By Haley Loquercio, Intern | Office of Communication, Education, and Outreach
NOTE: On April 2, 2019, the Domestic Relations Committee began seeking comments on proposed changes to Indiana’s Child Support Guidelines. Read the press release »
In August 2018, the Domestic Relations Committee of the Judicial Conference of Indiana held a public hearing in the Indiana Supreme Court Courtroom for parents, judges, attorneys, and others to comment on Indiana’s Child Support Guidelines.
The Indiana Child Support Rules and Guidelines were adopted on October 1, 1989. The Guidelines are used to make decisions about child support in divorce, legal separation, paternity, Title IV-D, and other court proceedings. Every four years, the Domestic Relations Committee conducts a hearing seeking public input on the Guidelines and discusses possible revisions.

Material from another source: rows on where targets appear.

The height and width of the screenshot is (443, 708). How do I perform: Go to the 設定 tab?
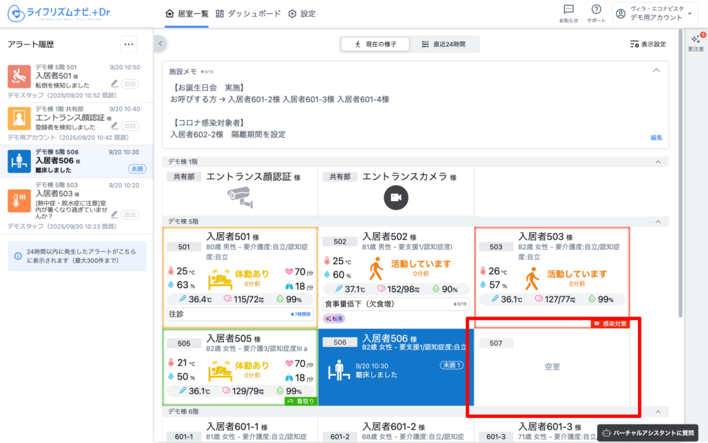[x=301, y=14]
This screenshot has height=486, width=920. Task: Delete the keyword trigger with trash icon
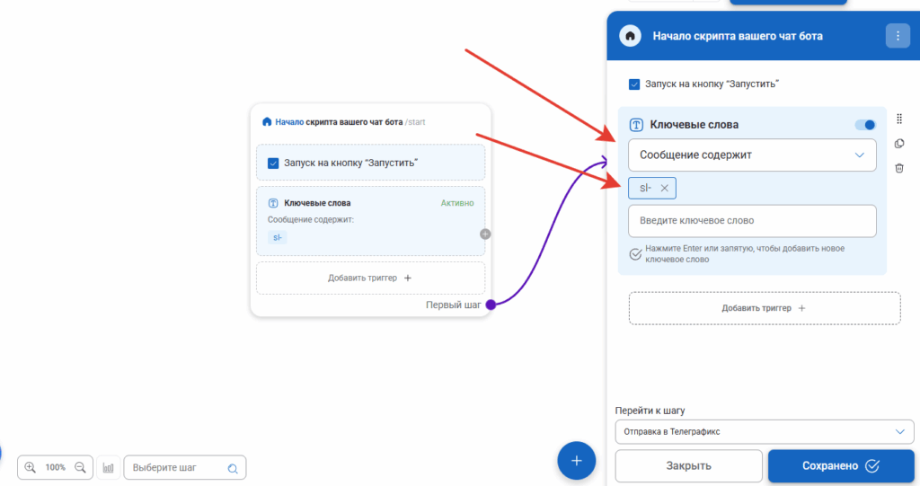(x=899, y=168)
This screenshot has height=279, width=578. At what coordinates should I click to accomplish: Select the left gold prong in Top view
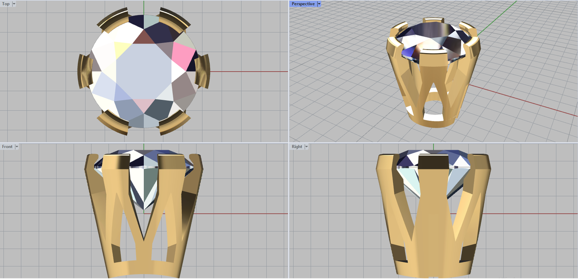pyautogui.click(x=85, y=71)
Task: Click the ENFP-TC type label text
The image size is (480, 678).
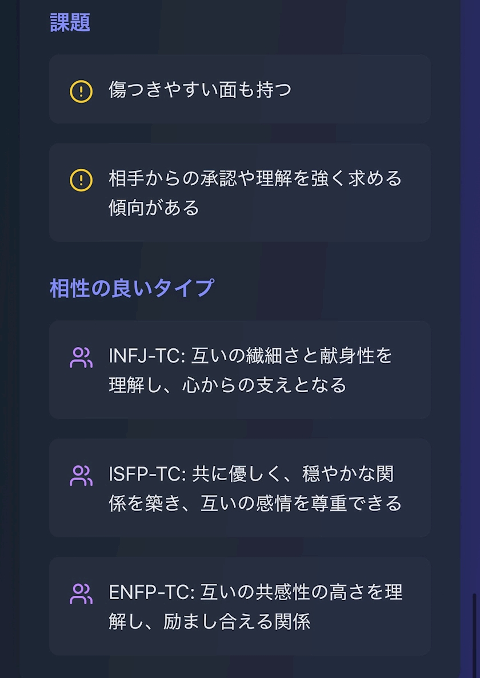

To start the August 2018 event, Fulton Circuit Court Judge and Committee Chair Christopher Lee promised to consider each and every comment made here at the hearing, as well as written comments submitted.” Twenty-one speakers made their voice known to the Committee in the Supreme Court Courtroom. Topics discussed included child support arrears, technology updates, enforcement, parenting time guidelines, and fathers’ rights. The hearing was webcast live and is available via the Indiana Courts YouTube Channel.

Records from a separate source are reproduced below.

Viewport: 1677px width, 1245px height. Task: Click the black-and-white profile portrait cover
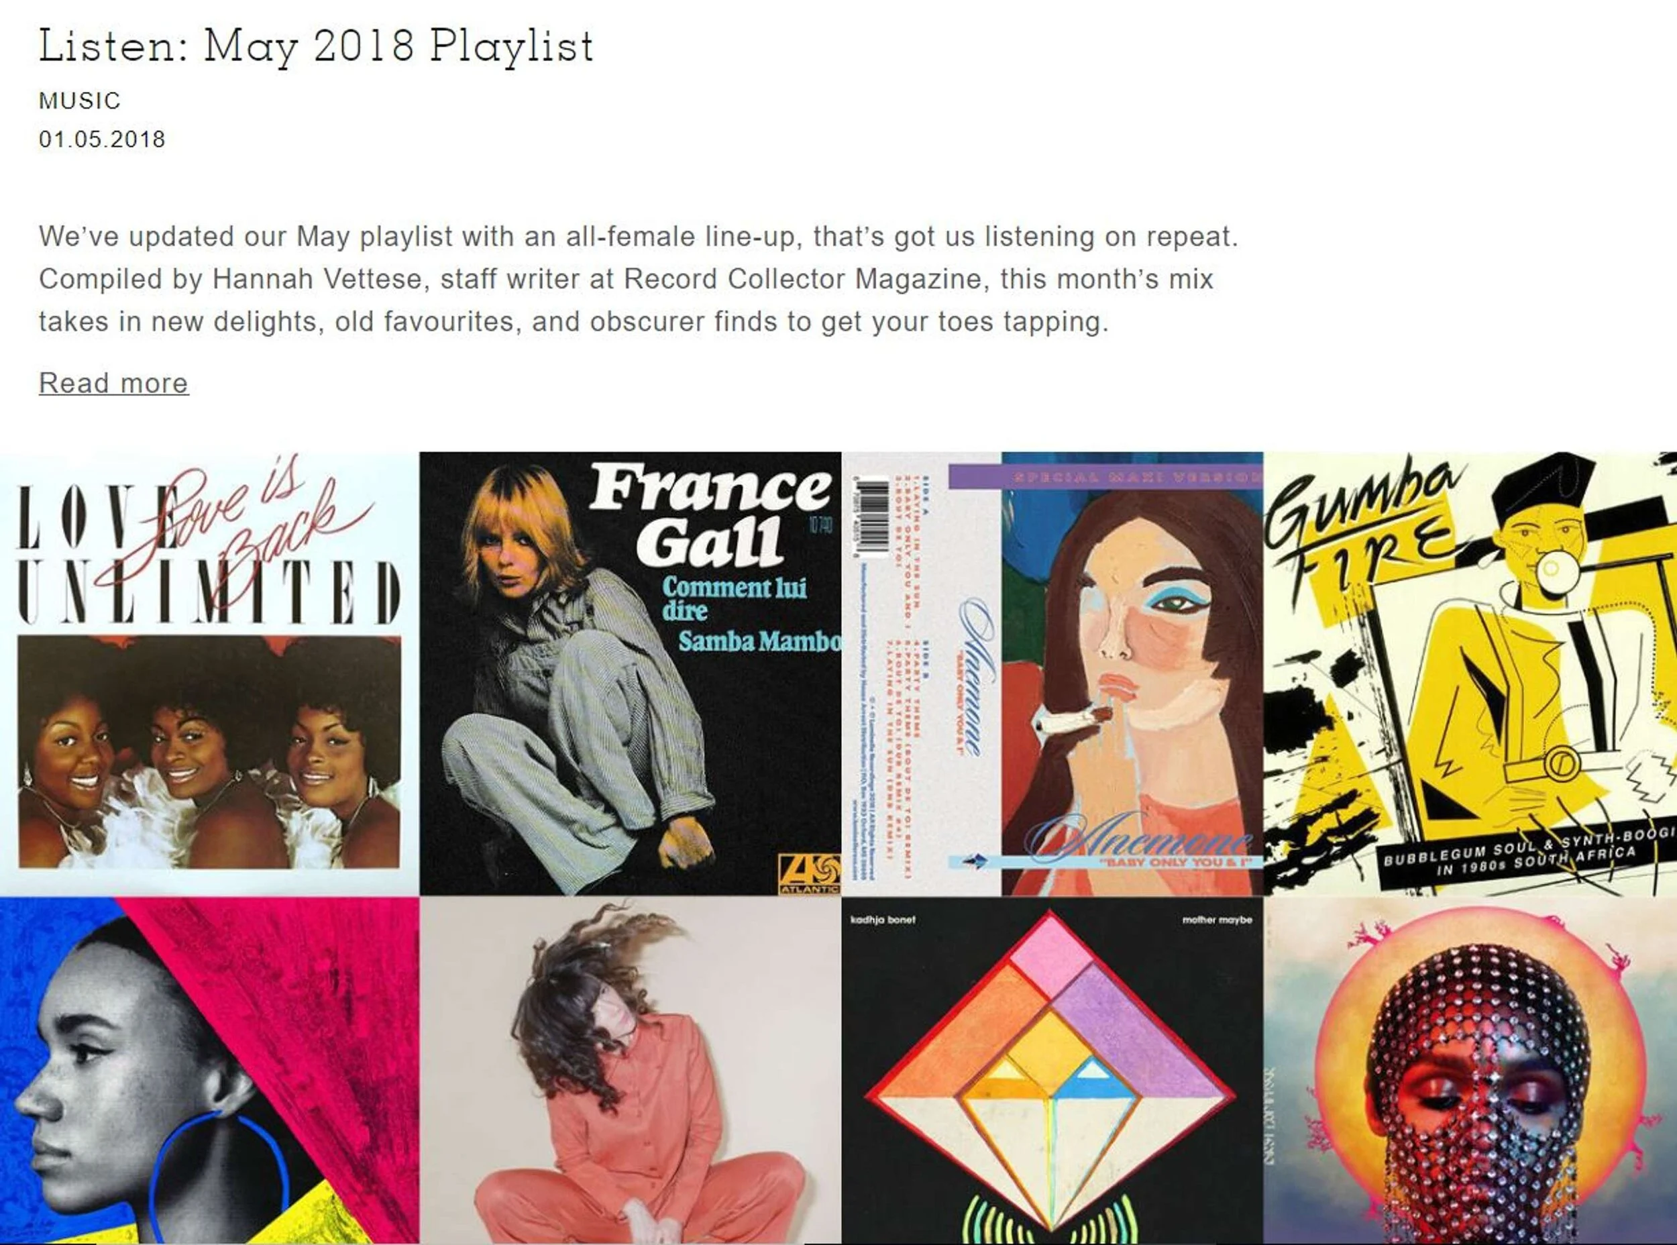click(x=210, y=1070)
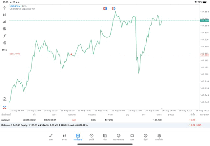Open the Accounts (บัญชี) person icon
This screenshot has width=210, height=146.
point(145,137)
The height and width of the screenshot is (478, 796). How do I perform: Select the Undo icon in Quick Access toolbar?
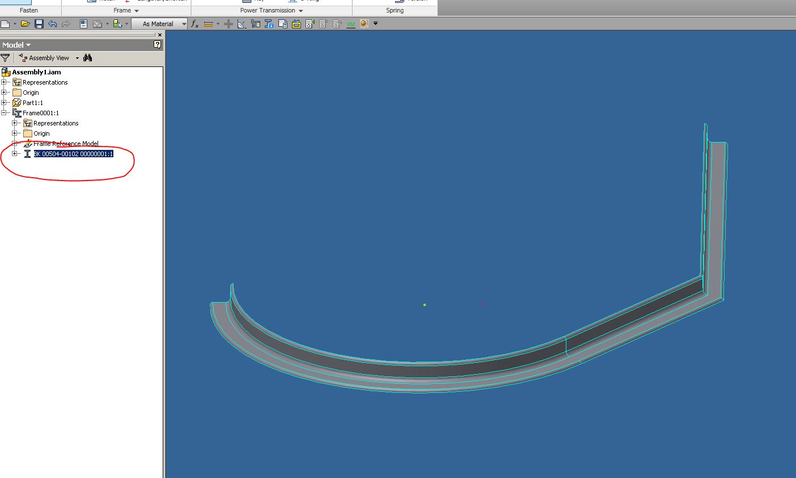[x=52, y=23]
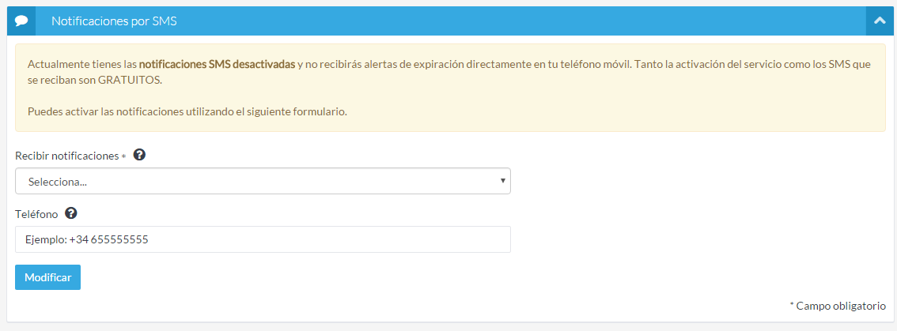Click bold text notificaciones SMS desactivadas

pyautogui.click(x=217, y=65)
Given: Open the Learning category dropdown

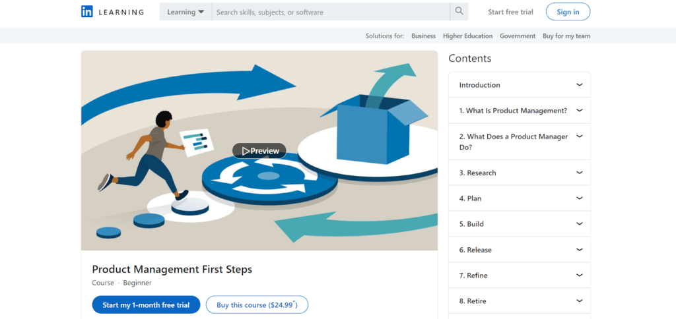Looking at the screenshot, I should pyautogui.click(x=186, y=12).
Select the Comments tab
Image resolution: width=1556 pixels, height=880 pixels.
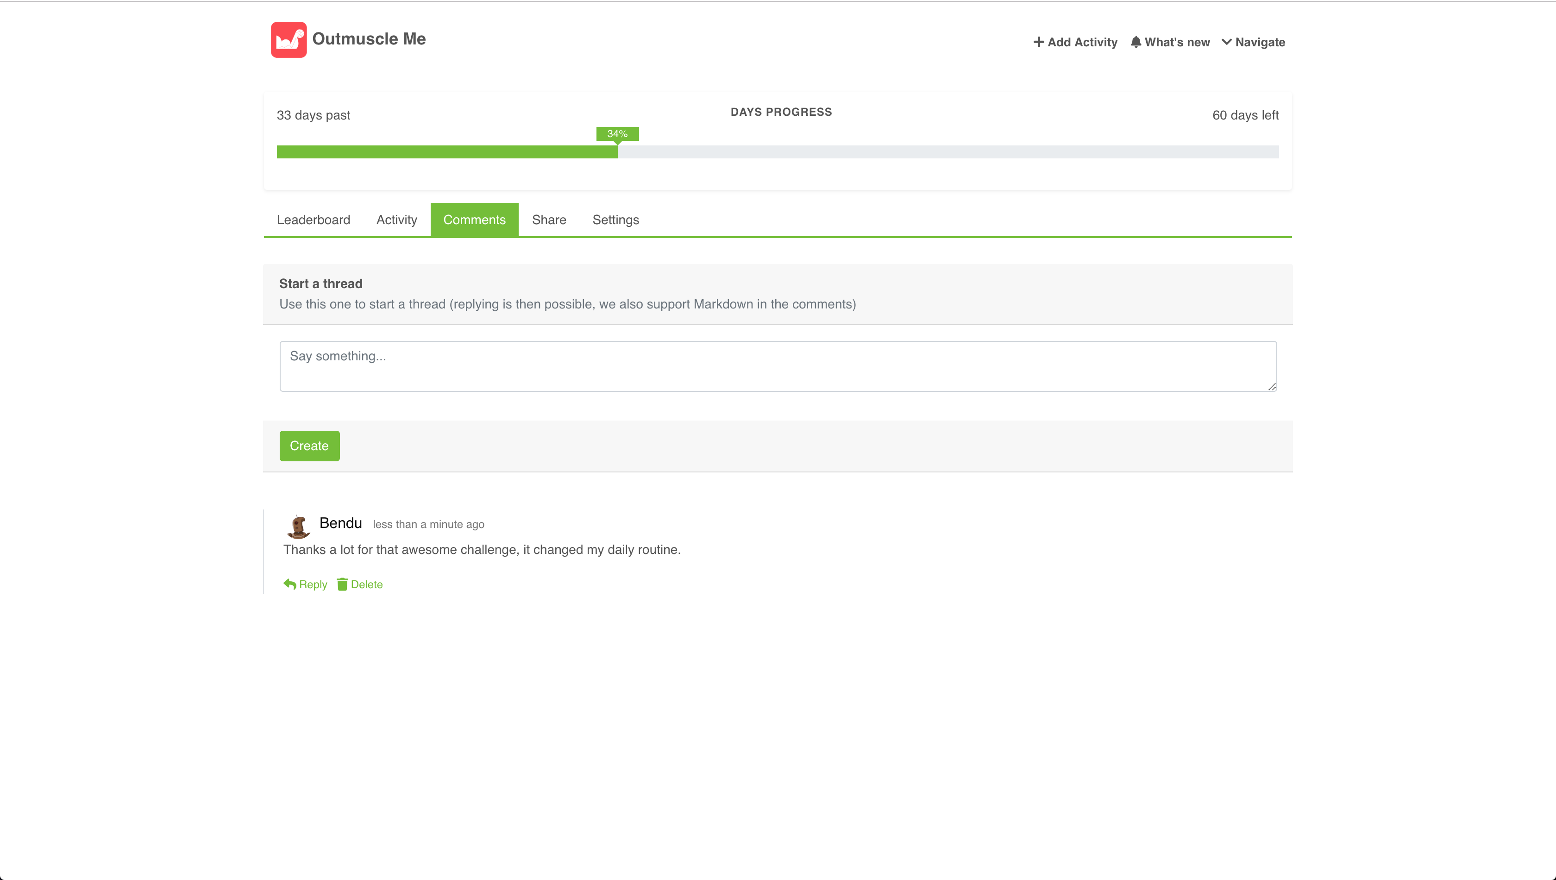point(474,220)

The hearing focused on the important need for Child Support Guidelines to be in the best interest of the child. Miami County resident Marilyn Malaw said, “One size does not fit all for child support.” Morey Sasher, a father from Shelby County, lamented long court proceedings: “Custody battles pit one parent against the other and put the child in the middle.”

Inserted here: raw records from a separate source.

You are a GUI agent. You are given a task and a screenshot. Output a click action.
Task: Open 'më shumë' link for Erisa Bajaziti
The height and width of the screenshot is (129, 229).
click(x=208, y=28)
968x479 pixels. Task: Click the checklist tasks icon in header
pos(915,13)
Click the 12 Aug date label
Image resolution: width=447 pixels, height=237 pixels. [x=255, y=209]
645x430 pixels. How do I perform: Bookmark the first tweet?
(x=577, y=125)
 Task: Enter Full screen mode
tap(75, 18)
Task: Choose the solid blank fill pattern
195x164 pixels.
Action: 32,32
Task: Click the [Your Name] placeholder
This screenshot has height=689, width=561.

In addition to the in-person comments, the Domestic Relations Committee sought input on the Guidelines through written comments, which were accepted from June 22 to August 27.
After the 67-day comment period closed, the Domestic Relations Committee received 445 written comments to review. Many of the written submissions discussed the importance of creating the best environment possible for the child, from the beginning of the divorce proceedings to equitable interactions with both the custodial and non-custodial parent.
One commenter lamented, “All too often, a divorce has a winner and a loser. We call them custodial and non-custodial parents, but even a kid can see which is which. The winner gets the children, the house, and the child support, and the loser does not. Children are the real losers because they lose an essential relationship with their non-custodial parent.” Another commented, “They [the children] are home in one household and visitors in the other. This does nothing to encourage a healthy relationship with both parents.”
The Committee met immediately following the 90-minute hearing to discuss both the verbal and written submissions. In addition to considering the public comments, the Committee previously discussed proposed revisions to the Guidelines suggested by the Child Support Bureau of the Department of Child Services and Notre Dame University.
In the Committee’s upcoming meetings, it will further consider all recommendations and can recommend further amendments to the Guidelines. Domestic Relations Committee proposed revisions will be posted online for public comment. Recommended changes will be made to the Indiana Supreme Court, who has the final authority over the Guidelines.
As Chief Justice Loretta Rush said in the 2019 State of the Judiciary, “We have many effective tools in place to address the challenges facing our Indiana families,” and the regular review of Child Support Guidelines is just one of those important tools.